Post-Truth U.S. Doesn’t Have a Prayer
The real distinctions between the U.S. and countries with few or no mass shootings are access to guns and the amount as well as types of guns.
Before I could examine a renewed interest in public school prayer prompted by a court ruling in South Carolina, school prayer was once again grossly misrepresented in the wake of two mass shootings, the cancer on the U.S. that political leaders refuse to diagnose or treat properly.
I taught and coached in a public high school in SC for 18 years, the same high school I had attended in my home town. As a coach, I lived a very direct example of how most people completely misunderstand both the laws and practices connected with prayer in public schools.
Sports, like graduation (the source of the recent SC court ruling), have strong and problematic connections with organized religion, especially in the South. Coaches tend to call players to prayer quite often, notably right before a contest.
Since I recognized that coaching and teaching are both positions representing the state, I refused to coerced my players into prayer. Pre-game prayer was optional and organized by players, to be performed before we gathered as a team to start a contest.
This is a key element in how people misunderstand the laws concerning prayer in public schools.
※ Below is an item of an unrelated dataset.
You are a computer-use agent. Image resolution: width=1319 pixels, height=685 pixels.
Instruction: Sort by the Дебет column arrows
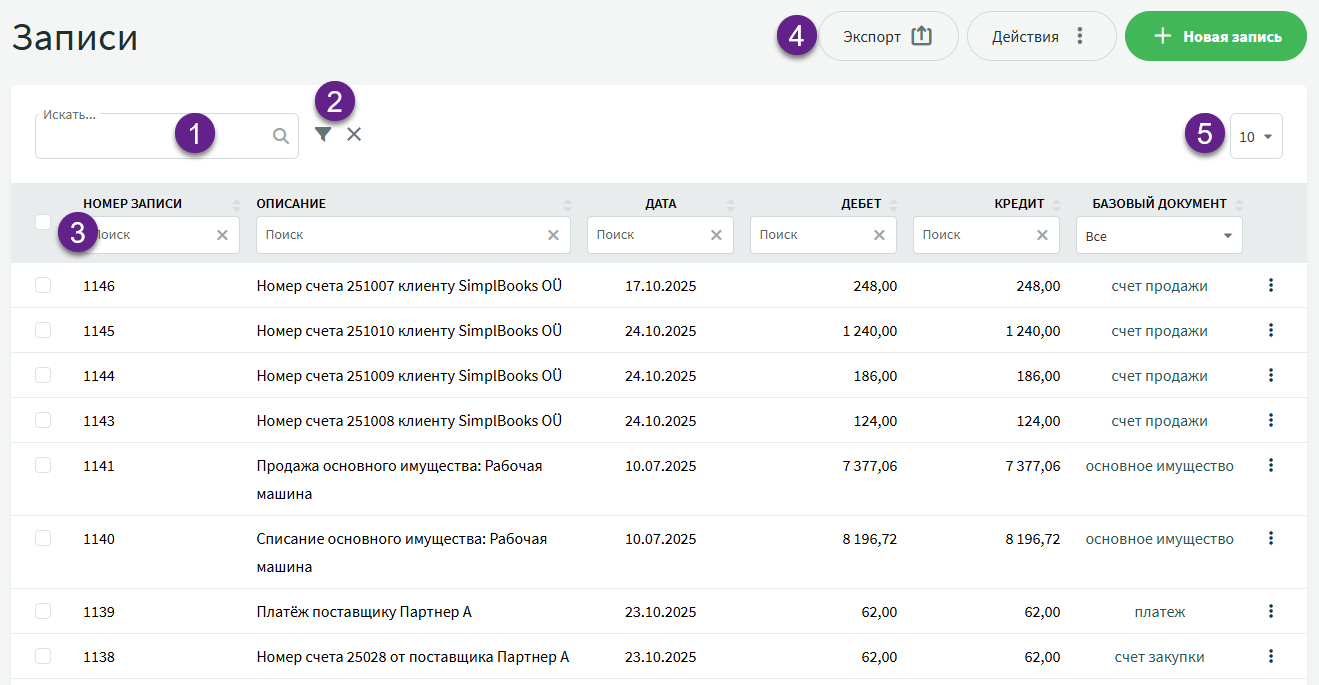coord(894,204)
Athletes join sports teams for the sports, not for religious purposes, and students are compelled to attend school (until the age designated for dropping out).
However, these same students often voluntarily join religious clubs within public schools, such as Fellowship of Christian Athletes or Teens for Christ.
So here is the law and the distinction.
Prayer by students has always been and remains completely legal and fully protected by the law in U.S. public schools. Despite the misinformation promoted by political leaders, prayer was never banned in public schools.
The law from the 1960s did something quite different and in the interest of religious and non-religious people; it banned coercing children or teens to pray.
Religious freedom in the U.S. should be both the freedom to be religious or not and the freedom from government endorsement or denial of those beliefs or lack of organized faith.
If prayer is absent in public schools in the U.S., then that is the result of the choices of students — not a compelled outcome of the state through the institution of public schools.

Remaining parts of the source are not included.